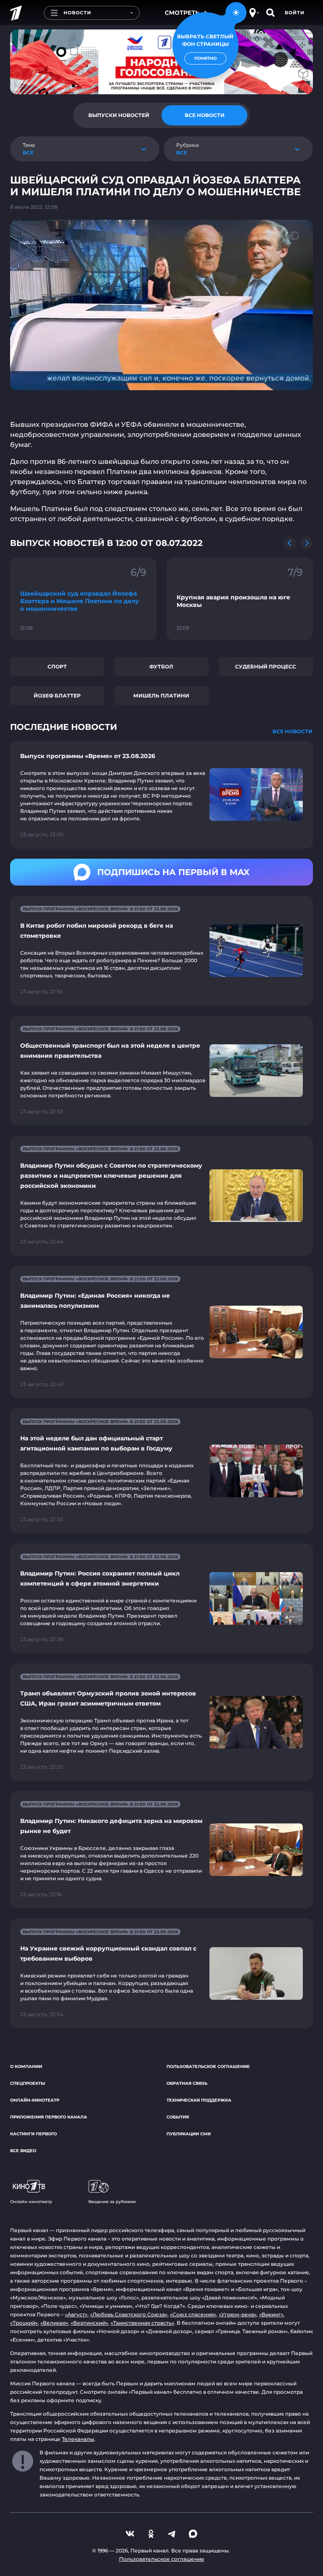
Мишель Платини (161, 695)
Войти (294, 13)
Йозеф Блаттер (57, 695)
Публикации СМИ (189, 2134)
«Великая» (54, 2323)
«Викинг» (271, 2314)
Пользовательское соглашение (208, 2066)
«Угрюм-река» (238, 2314)
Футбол (161, 666)
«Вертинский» (89, 2323)
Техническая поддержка (199, 2100)
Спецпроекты (27, 2083)
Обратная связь (187, 2083)
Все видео (23, 2150)
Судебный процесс (265, 666)
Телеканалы (78, 2439)
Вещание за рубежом (112, 2201)
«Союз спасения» (193, 2314)
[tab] (119, 115)
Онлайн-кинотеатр (34, 2100)
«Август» (76, 2314)
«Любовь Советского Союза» (128, 2314)
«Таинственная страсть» (142, 2323)
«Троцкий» (24, 2323)
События (178, 2117)
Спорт (57, 666)
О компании (26, 2066)
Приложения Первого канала (48, 2117)
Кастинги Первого (33, 2134)
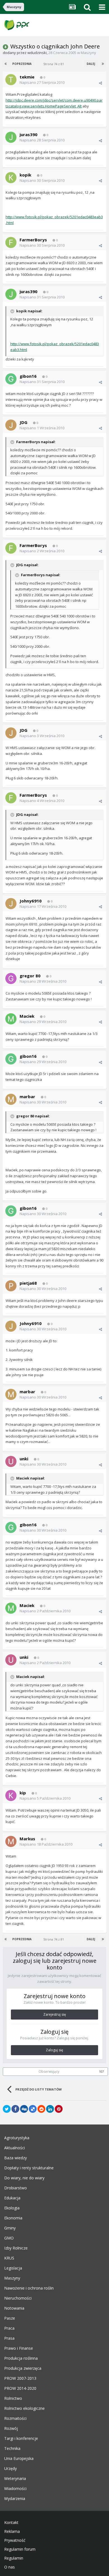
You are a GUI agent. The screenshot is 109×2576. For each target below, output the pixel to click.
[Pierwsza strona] (6, 63)
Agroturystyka (16, 2137)
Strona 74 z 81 (54, 64)
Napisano (42, 82)
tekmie (27, 77)
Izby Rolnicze (16, 2248)
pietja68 (28, 1283)
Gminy (10, 2228)
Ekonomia (13, 2218)
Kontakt (11, 2523)
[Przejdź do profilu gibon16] (10, 378)
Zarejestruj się (54, 2014)
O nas (9, 2567)
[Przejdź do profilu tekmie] (10, 79)
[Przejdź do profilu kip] (10, 1795)
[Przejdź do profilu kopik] (10, 177)
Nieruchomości (18, 2298)
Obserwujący (49, 2071)
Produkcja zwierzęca (22, 2368)
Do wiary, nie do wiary (24, 2177)
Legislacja (13, 2268)
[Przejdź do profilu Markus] (10, 1841)
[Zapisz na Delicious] (33, 2109)
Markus (27, 1838)
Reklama (12, 2531)
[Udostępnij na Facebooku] (15, 2109)
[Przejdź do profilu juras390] (10, 137)
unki (24, 1458)
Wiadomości (15, 2488)
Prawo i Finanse (18, 2348)
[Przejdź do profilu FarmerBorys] (10, 242)
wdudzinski (37, 52)
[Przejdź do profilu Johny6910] (10, 903)
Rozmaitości (15, 2418)
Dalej (91, 64)
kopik (25, 175)
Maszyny (88, 52)
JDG (23, 422)
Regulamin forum (19, 2549)
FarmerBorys (33, 239)
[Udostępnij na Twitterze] (7, 2109)
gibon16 (28, 376)
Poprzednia (22, 64)
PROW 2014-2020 (20, 2388)
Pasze (9, 2318)
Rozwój (11, 2428)
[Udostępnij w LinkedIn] (50, 2109)
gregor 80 (30, 975)
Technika (12, 2448)
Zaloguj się (54, 2050)
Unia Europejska (19, 2458)
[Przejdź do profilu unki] (10, 1461)
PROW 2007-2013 (20, 2378)
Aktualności (14, 2147)
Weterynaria (15, 2478)
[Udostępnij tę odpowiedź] (100, 82)
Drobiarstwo (15, 2187)
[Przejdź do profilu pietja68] (10, 1285)
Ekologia (12, 2208)
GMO (9, 2238)
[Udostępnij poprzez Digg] (24, 2109)
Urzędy (10, 2468)
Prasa (9, 2338)
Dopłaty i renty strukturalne (29, 2167)
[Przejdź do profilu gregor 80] (10, 978)
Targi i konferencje (21, 2438)
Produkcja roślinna (21, 2358)
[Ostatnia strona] (102, 63)
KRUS (9, 2258)
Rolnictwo (13, 2398)
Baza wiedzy (15, 2157)
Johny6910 (31, 901)
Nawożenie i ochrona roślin (29, 2288)
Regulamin (13, 2558)
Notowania (14, 2308)
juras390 (28, 134)
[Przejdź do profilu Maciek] (10, 1018)
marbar (27, 1096)
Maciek (27, 1016)
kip (23, 1792)
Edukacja (12, 2197)
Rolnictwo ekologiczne (24, 2408)
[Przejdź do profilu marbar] (10, 1099)
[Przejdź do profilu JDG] (10, 425)
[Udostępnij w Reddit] (41, 2109)
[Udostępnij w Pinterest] (59, 2109)
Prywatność (14, 2540)
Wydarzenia (14, 2498)
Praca (9, 2328)
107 (101, 2072)
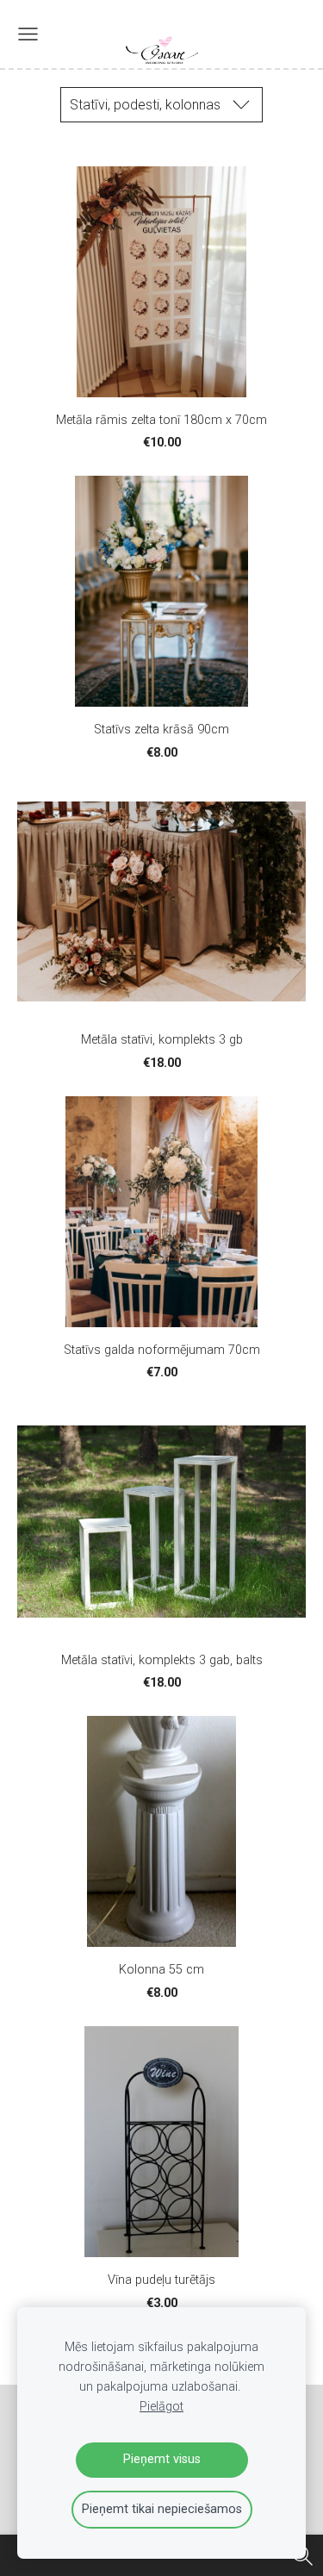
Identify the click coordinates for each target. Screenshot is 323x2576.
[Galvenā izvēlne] (28, 34)
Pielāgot (161, 2406)
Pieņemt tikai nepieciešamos (162, 2509)
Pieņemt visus (162, 2459)
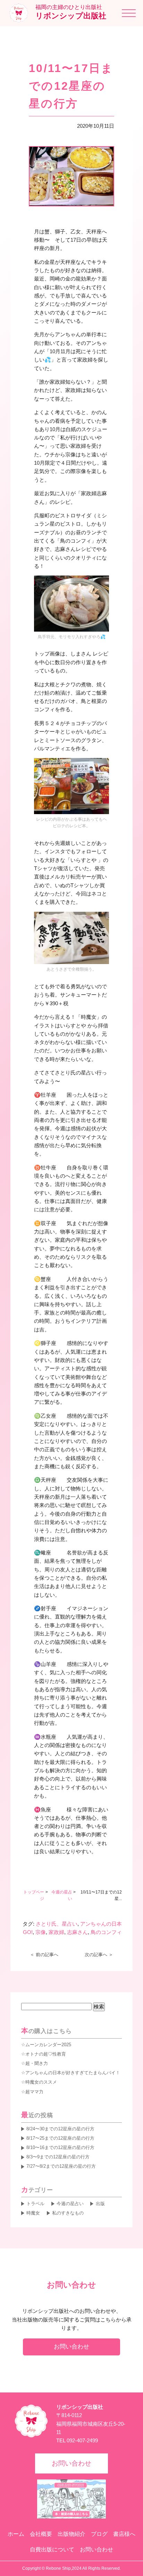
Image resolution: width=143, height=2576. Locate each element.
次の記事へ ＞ (99, 1954)
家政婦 (56, 1932)
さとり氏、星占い (56, 1924)
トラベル (35, 2203)
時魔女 (33, 2213)
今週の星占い (70, 2203)
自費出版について (52, 2549)
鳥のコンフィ (106, 1932)
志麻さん (77, 1932)
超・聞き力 (36, 2063)
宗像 (40, 1932)
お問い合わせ (71, 2346)
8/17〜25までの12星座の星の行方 (60, 2138)
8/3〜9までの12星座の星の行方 (58, 2156)
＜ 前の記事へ (44, 1954)
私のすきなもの (68, 2213)
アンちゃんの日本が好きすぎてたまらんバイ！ (72, 2072)
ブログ (99, 2534)
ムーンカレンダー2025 (48, 2044)
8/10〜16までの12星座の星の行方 (60, 2147)
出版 (100, 2203)
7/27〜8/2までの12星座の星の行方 (61, 2166)
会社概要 (41, 2534)
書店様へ (124, 2534)
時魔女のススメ (41, 2082)
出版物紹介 (71, 2534)
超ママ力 (34, 2091)
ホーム (16, 2534)
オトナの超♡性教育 (45, 2054)
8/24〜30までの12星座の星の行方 (60, 2128)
* * *
- **Problem statement**
From the line containing "Pasze (9, 2318)" down to the last line of the entries above, retype each line exactly as it stands, but skip the pictures.

- **Your response**
Pasze (9, 2318)
Rozwój (11, 2428)
[Udostępnij w LinkedIn] (50, 2109)
gregor 80 (30, 975)
Technika (12, 2448)
Zaloguj się (54, 2050)
Unia Europejska (19, 2458)
[Przejdź do profilu unki] (10, 1461)
PROW 2007-2013 (20, 2378)
Aktualności (14, 2147)
Weterynaria (15, 2478)
[Udostępnij tę odpowiedź] (100, 82)
Drobiarstwo (15, 2187)
[Przejdź do profilu pietja68] (10, 1285)
Ekologia (12, 2208)
GMO (9, 2238)
[Udostępnij poprzez Digg] (24, 2109)
Urzędy (10, 2468)
Prasa (9, 2338)
Dopłaty i renty strukturalne (29, 2167)
[Przejdź do profilu gregor 80] (10, 978)
Targi i konferencje (21, 2438)
Produkcja roślinna (21, 2358)
[Ostatnia strona] (102, 63)
KRUS (9, 2258)
Rolnictwo (13, 2398)
Baza wiedzy (15, 2157)
Johny6910 (31, 901)
Nawożenie i ochrona roślin (29, 2288)
Regulamin (13, 2558)
Notowania (14, 2308)
juras390 (28, 134)
[Przejdź do profilu Maciek] (10, 1018)
marbar (27, 1096)
Maciek (27, 1016)
kip (23, 1792)
Edukacja (12, 2197)
Rolnictwo ekologiczne (24, 2408)
[Przejdź do profilu marbar] (10, 1099)
[Przejdź do profilu JDG] (10, 425)
[Udostępnij w Reddit] (41, 2109)
[Udostępnij w Pinterest] (59, 2109)
Prywatność (14, 2540)
Wydarzenia (14, 2498)
Praca (9, 2328)
107 (101, 2072)
Identify the click coordinates for each target. Screenshot is 323x2576.
[Galvenā izvēlne] (28, 34)
Pielāgot (161, 2406)
Pieņemt tikai nepieciešamos (162, 2509)
Pieņemt visus (162, 2459)
Image resolution: width=143, height=2576. Locate each element.
次の記事へ ＞ (99, 1954)
家政婦 (56, 1932)
さとり氏、星占い (56, 1924)
トラベル (35, 2203)
時魔女 (33, 2213)
今週の星占い (70, 2203)
自費出版について (52, 2549)
鳥のコンフィ (106, 1932)
志麻さん (77, 1932)
超・聞き力 (36, 2063)
宗像 (40, 1932)
お問い合わせ (71, 2346)
8/17〜25までの12星座の星の行方 (60, 2138)
8/3〜9までの12星座の星の行方 (58, 2156)
＜ 前の記事へ (44, 1954)
私のすきなもの (68, 2213)
アンちゃんの日本が好きすぎてたまらんバイ！ (72, 2072)
ブログ (99, 2534)
ムーンカレンダー2025 (48, 2044)
8/10〜16までの12星座の星の行方 (60, 2147)
出版 (100, 2203)
7/27〜8/2までの12星座の星の行方 (61, 2166)
会社概要 (41, 2534)
書店様へ (124, 2534)
時魔女のススメ (41, 2082)
出版物紹介 (71, 2534)
超ママ力 (34, 2091)
ホーム (16, 2534)
オトナの超♡性教育 (45, 2054)
8/24〜30までの12星座の星の行方 (60, 2128)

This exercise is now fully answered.